Au milieu du trajet, Gallant me demanda de sa voix légère :
- Vous ne souhaitez pas voir cet inspecteur Sharp, je me trompe ?
- Non, pas vraiment... Je ne l’ai jamais apprécié.
- Pourquoi cela ? De qui s’agit-il ?
- Nous étions camarades de classe, avant que je ne quitte l’école pour soucis de santé. Red Sharp est... un jeune homme terriblement vicieux et cruel, acceptant pot-de-vin et autre dessous-de-table. Il a atteint le grade d’inspecteur seulement grâce à ses contacts dans les hautes sphères.
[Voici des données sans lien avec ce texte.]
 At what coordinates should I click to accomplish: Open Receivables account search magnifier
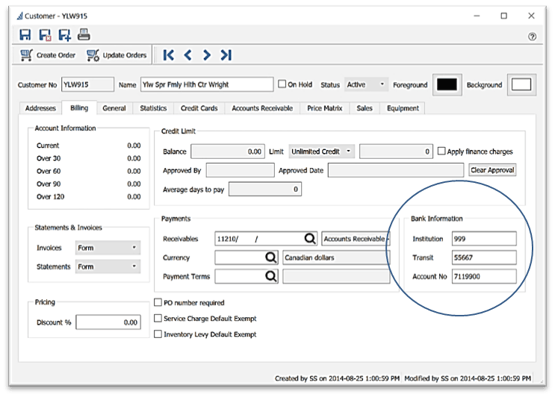(310, 238)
Il est corrompu, fourbe... En sachant que cette affaire repose entre ses mains... Non, ça ne m’indique rien de bon.
- Vous pensez qu’il a été payé pour déclarer un suicide ?
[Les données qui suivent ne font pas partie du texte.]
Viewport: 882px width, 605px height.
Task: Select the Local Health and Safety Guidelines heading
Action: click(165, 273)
- Je ne puis l’affirmer. Mais il y a quelque chose d’étrange dans cette affaire, c’est certain.
- Tout à l’heure, devant votre père, vous disiez que madame Boleyn était une femme avec des rêves et des ambitions. Que vouliez-vous dire exactement ?
- Catherine Boleyn adorait deux choses dans la vie : les voyages et la bienséance. Elle prévoyait de séjourner quelques semaines en Espagne. Elle comptait emmener ses deux plus jeunes enfants, Emily et Lennox. Du moins, c’est ce qu’elle avait prévu avant que je ne parte pour la France. J’ignore si elle avait changé de plan.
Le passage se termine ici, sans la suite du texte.